Nearly three-quarters of hospitals surveyed by ASHP last year reported using an electronic health record (EHR) tool that automatically verifies certain medication orders without a pharmacist review. Yet despite its growing use, autoverification lacks a widely established set of best practices and guidelines.
That’s a critical gap if hospitals hope to boost autoverification to help reduce pharmacists’ workload and shift more of their time to patient care activities — while still clearing safety and regulatory hurdles. ASHP’s Autoverification Working Group, which held its first meeting on March 15, reviewed case studies and discussed key considerations for implementing and monitoring autoverification.
In autoverification, medication orders are analyzed by computer software parameters, such as patient location or for specific medications. The program flags orders that do not meet the criteria for autoverification, necessitating a pharmacist review before the medications can be administered to patients.
Typically, medication orders can’t be automatically verified for pediatric patients, drugs associated with allergies, or Institute for Safe Medication Practices (ISMP) high-alert medications. In ASHP surveys, hospitals that are reluctant to implement autoverification cite patient safety concerns, questions over regulations, and limitations on their EHR systems.

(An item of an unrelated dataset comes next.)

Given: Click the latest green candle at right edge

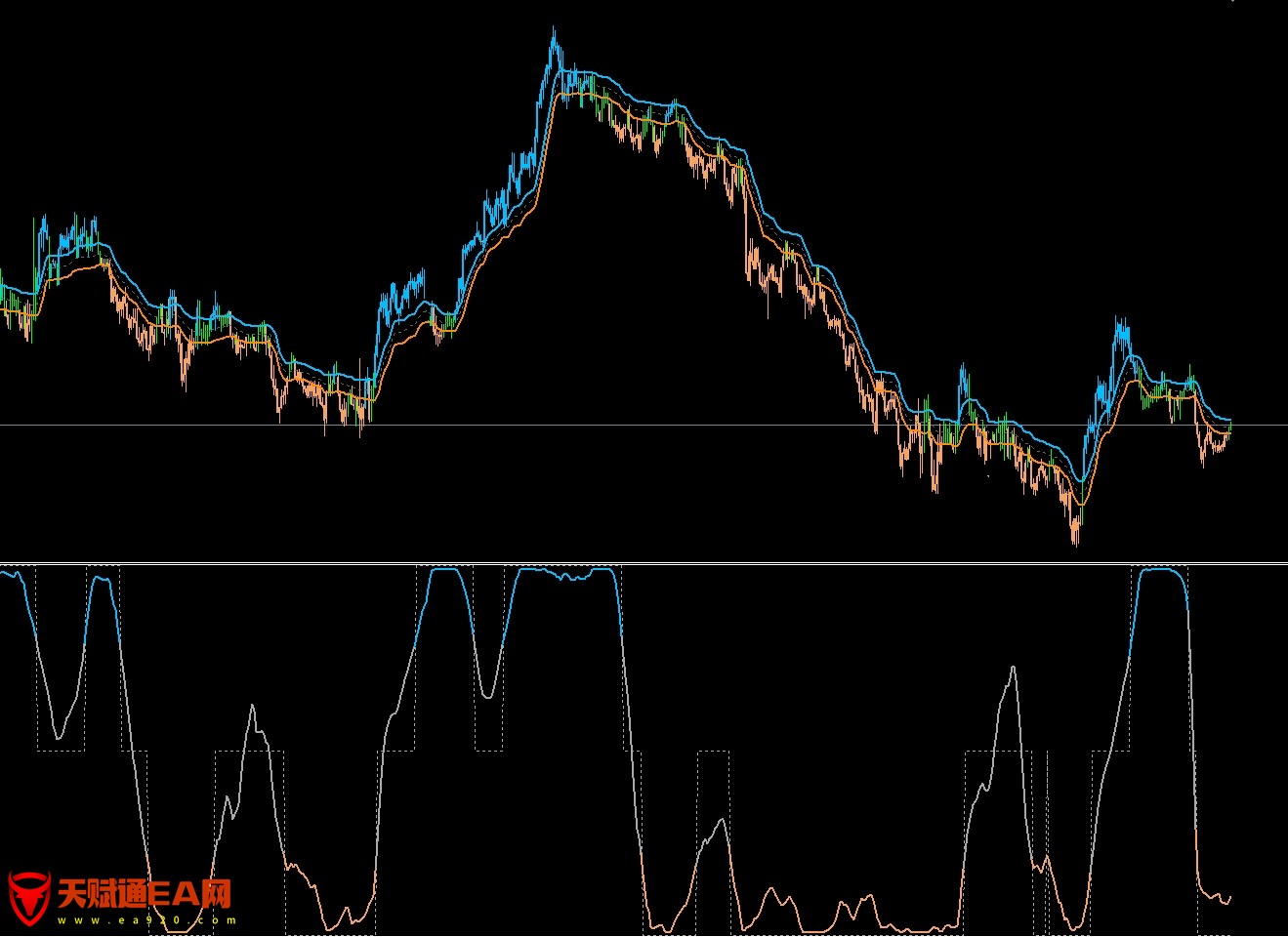Looking at the screenshot, I should coord(1229,424).
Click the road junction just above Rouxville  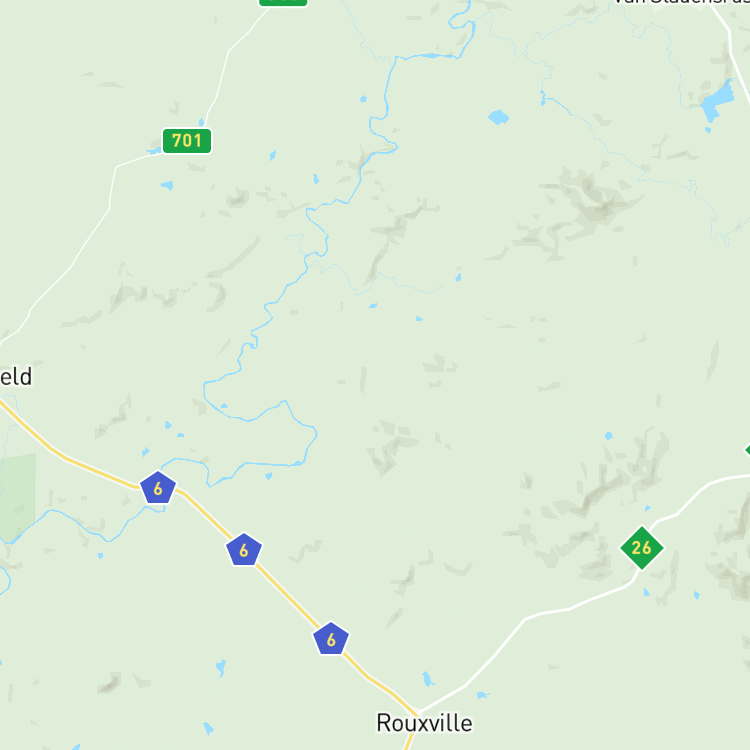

Nonetheless, autoverification has been on the rise since ASHP first began surveying hospitals about it in 2016. That year, just over half of hospitals reported using such a tool, sometimes known as e-verification. The share crept up to 62% in 2019 and 73% last year.
“There’s definitely an uptick in autoverification in EHRs, and that makes sense,” said Michael Ganio, ASHP’s senior director of pharmacy practice and quality. “Most of the hospitals have EHRs, and at least for the major software systems out there, autoverification is a fairly easy tool to implement.”
Larger hospitals and health systems usually adopt advanced technologies, such as centralized robotics, before smaller hospitals do. But that’s not the case with autoverification, according to the ASHP survey results. Adoption is even across hospitals of varying sizes, noted Ganio.
The survey results show increases in the use of select medications throughout the hospital and for select medications in certain areas, suggesting institutions are using more refined autoverification tools, said Ganio.
To help address questions around autoverification, ASHP developed a toolkit for implementing such programs. Two years ago, ASHP’s House of Delegates adopted a policy emphasizing the important role pharmacists have in developing and implementing systems for autoverification of select medication orders. The policy also advocates for regulations and accreditation standards that permit autoverification of select medication orders in circumstances in which it has proven safe.
The Joint Commission standards require pharmacist review of all medications before dispensing and administering to patients. However, the commission has some exceptions, including in an emergency department (ED) if a pharmacist review could cause delays that result in patient harm.
ISMP recently indicated support for autoverification under certain conditions, including that the algorithms take into account allergies and corresponding reactions, high-alert medications, and patient weight. ISMP also said autoverification should not be universally turned on for all orders in a specific location (such as the ED) but rather for specific medications or order sets, such as ED triage orders.
The autoverification working group discussed focusing future efforts on establishing standards of practice and on meeting with state boards of pharmacy to better understand how state rules affect autoverification.
Case studies have shown that the practice can be implemented safely. In an AJHP 2022 article, researchers found that low-risk, high-volume medications could be safely autoverified in the ED by using a systematic approach to order selection. But group members wanted more robust data before coming up with guidelines.
“Having best practices requires more information than what’s currently out there,” said Ganio.